* _SUPPLIED TEXT_
>>>>>

Ashoten said:
eh? well then maybe it is time for someone to form a indie based funding group that only allows small timers to put their projects up.
Good idea. Maybe call it "Hipstarter". Their slogan could be: "No mainstream need apply"
Ashoten said:
However this really ignores the underlying problem. I easily foresee this becoming a trend for companies to habitually preorder all their products to the consumers. Now this may well be a model that works(if the corporations set reasonable goals) but will most likely allow for corporations to make you the consumer risk your money to develop a product that has not been made yet meaning they do not need to risk their own private fortunes.
What risk? Assuming that the games actually get made (and as scammy as big publishers can get, they rarely take preorder money and run away with it), the worst risk that consumers are taking would be the same that they are taking with preorders now anyways, and even with released games (after all, you always risk that you might not end up liking it).

<<<<<

* _PROVIDED MATERIAL_

>>>>>

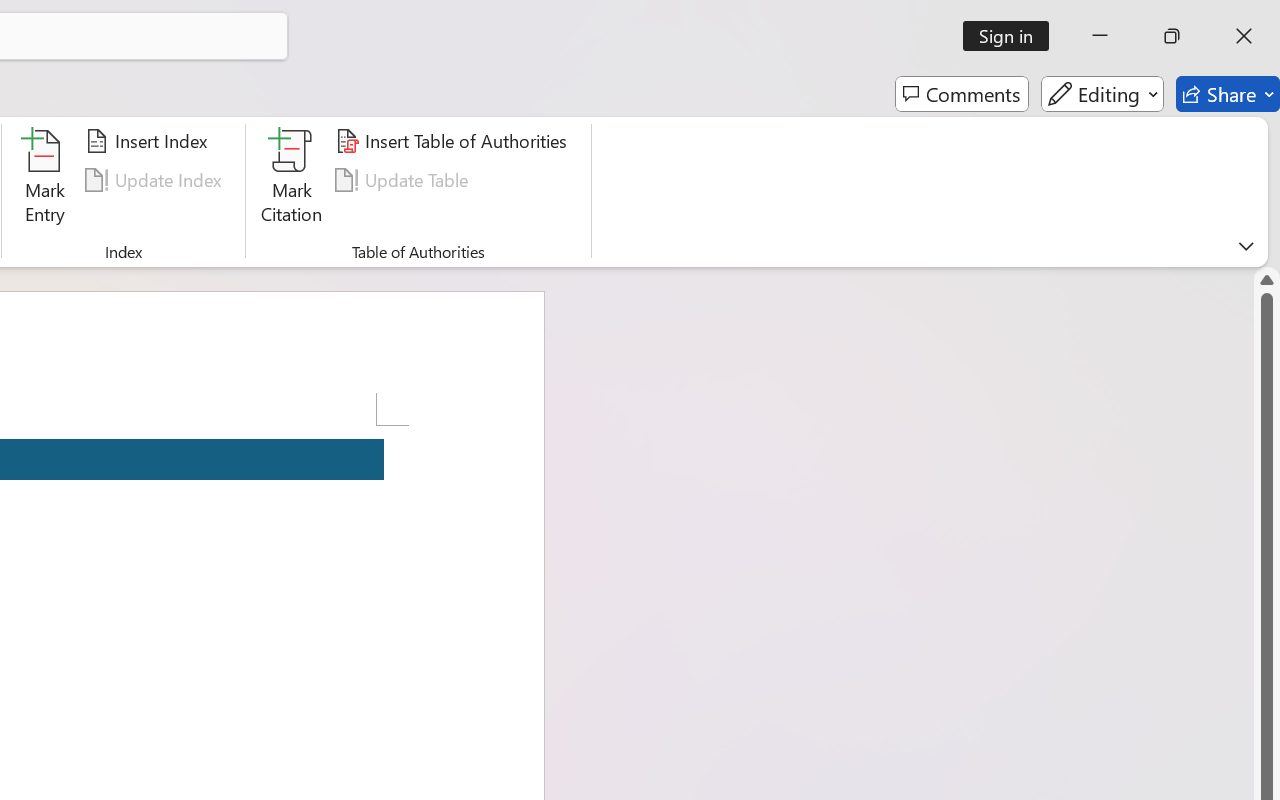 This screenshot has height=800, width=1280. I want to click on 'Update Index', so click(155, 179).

<<<<<
>>>>>

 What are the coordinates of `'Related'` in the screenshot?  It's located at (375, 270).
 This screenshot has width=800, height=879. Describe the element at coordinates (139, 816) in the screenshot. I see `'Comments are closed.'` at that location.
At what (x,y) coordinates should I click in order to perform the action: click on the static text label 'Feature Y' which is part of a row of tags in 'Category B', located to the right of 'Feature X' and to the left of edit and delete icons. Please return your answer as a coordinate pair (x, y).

<<<<<

* _WORK TASK A_
Update the forum thread on crowdfunding: give everything from "Good idea. Maybe" down to "up liking it)." with "Hipstarter" changed to "Smallstarter".
* _WORK TASK B_
Write what comes next in the forum thread on crowdfunding, picking up after its last sentence.

* _OUTPUT A_
Good idea. Maybe call it "Smallstarter". Their slogan could be: "No mainstream need apply"
Ashoten said:
However this really ignores the underlying problem. I easily foresee this becoming a trend for companies to habitually preorder all their products to the consumers. Now this may well be a model that works(if the corporations set reasonable goals) but will most likely allow for corporations to make you the consumer risk your money to develop a product that has not been made yet meaning they do not need to risk their own private fortunes.
What risk? Assuming that the games actually get made (and as scammy as big publishers can get, they rarely take preorder money and run away with it), the worst risk that consumers are taking would be the same that they are taking with preorders now anyways, and even with released games (after all, you always risk that you might not end up liking it).

* _OUTPUT B_
In turn for that, the fact that enthusiastic fandom-driven games are more likely to get funded than media juggernauts that actually most of it's players are "meh" about, would be a pretty big improvement on it's own. The fact that it would be for a studio to finish a game without needing publisher's approval, would be even better.
The real risk that studios would avoid, wouldn't be something that they place on the players, but something that's automatically eliminated by unprofitably unpopular projects failing before they could even get started.
Ashoten said:
The reason kickstarter makes sense as a business model for small independents is because they usually do not have any money to risk but a good product that they have made a prototype of. It also means that their goals for production and fundraising are going to be more in line with the particular audience they are trying to reach.
On the other hand, the smallest indies can actually run out of KS money if they still misjudge it, and they rarely have a proven track record, so you are taking more risks with them than with established studios. Quid pro quo.
Ashoten said:
Just to be clear my personal sentaments about Penny Arcade have to do with my own frustrations that people willingly ignore the spirit of the thing because it is technically a moral thing for them to do. Never mind that Penny arcade has their own web site in place they used Kickstarter because it is popular and guaranteed to get attention.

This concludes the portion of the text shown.